- _Exercise requirements_: Look below for the line containing "Task: Pick the S.8x32 node offering radio". Write out that line and the rest through the last one, exactly as they appear, but without pictures.

- _Information given_:
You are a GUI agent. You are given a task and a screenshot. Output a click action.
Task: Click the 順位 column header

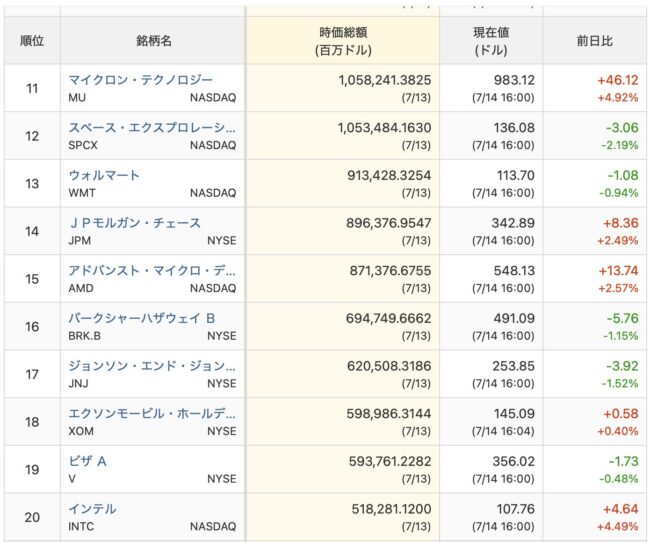tap(32, 41)
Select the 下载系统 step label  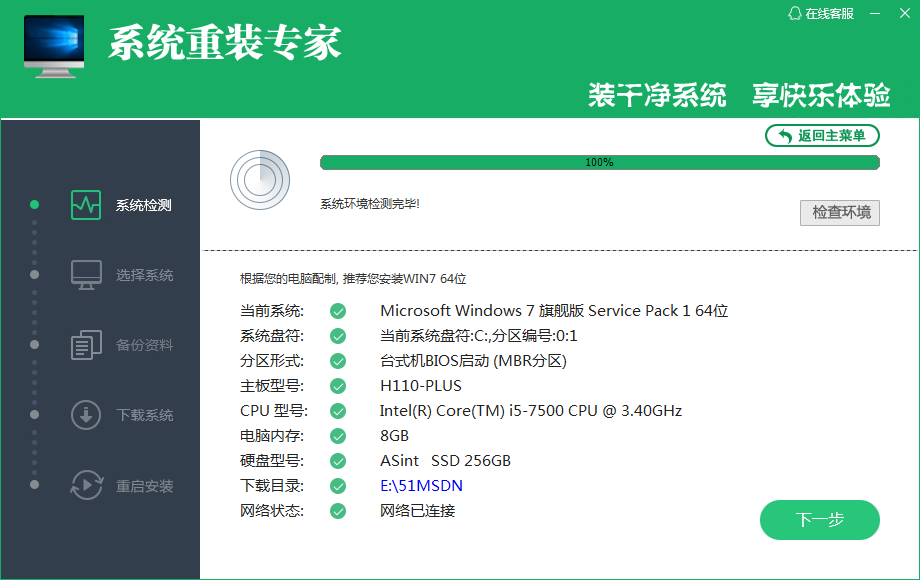[144, 415]
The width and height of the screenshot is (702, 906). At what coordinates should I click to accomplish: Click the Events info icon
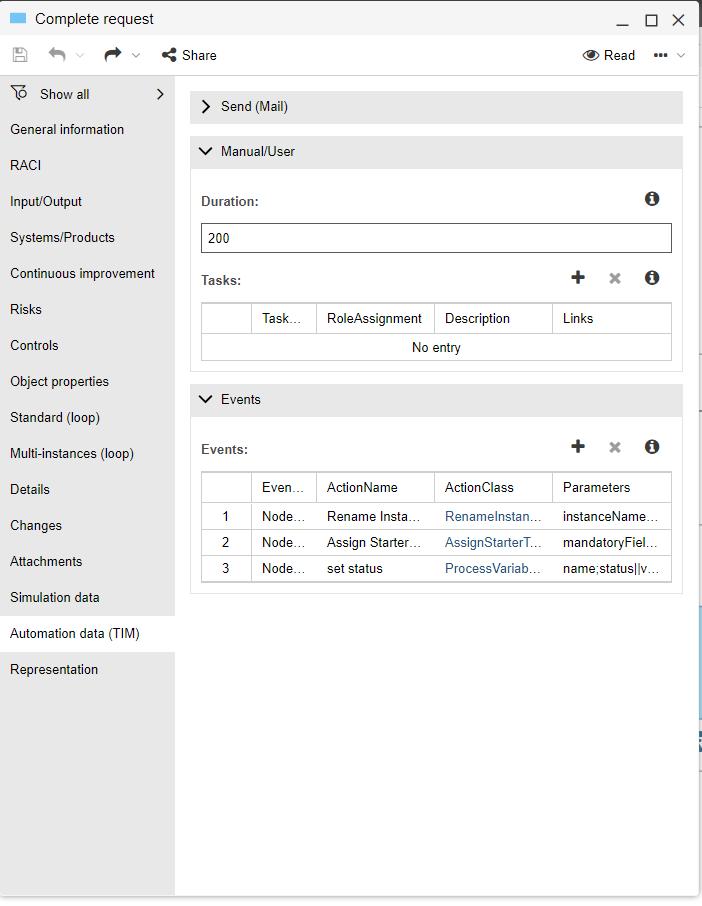click(x=652, y=447)
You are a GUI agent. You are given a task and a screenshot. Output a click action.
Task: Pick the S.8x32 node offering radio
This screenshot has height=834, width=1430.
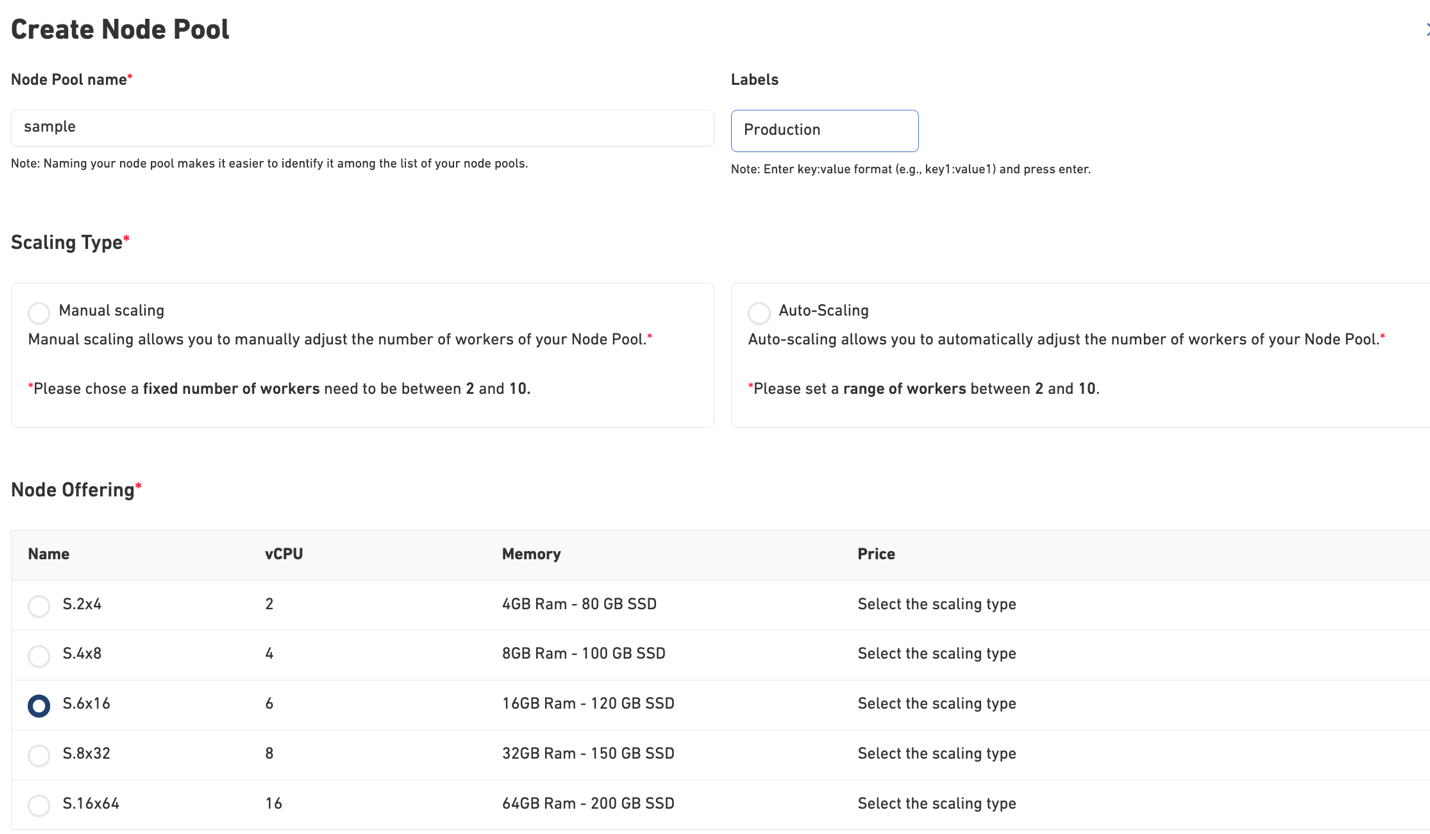pyautogui.click(x=39, y=755)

- _Output below_:
Task: Pick the S.8x32 node offering radio
This screenshot has height=834, width=1430.
pyautogui.click(x=39, y=755)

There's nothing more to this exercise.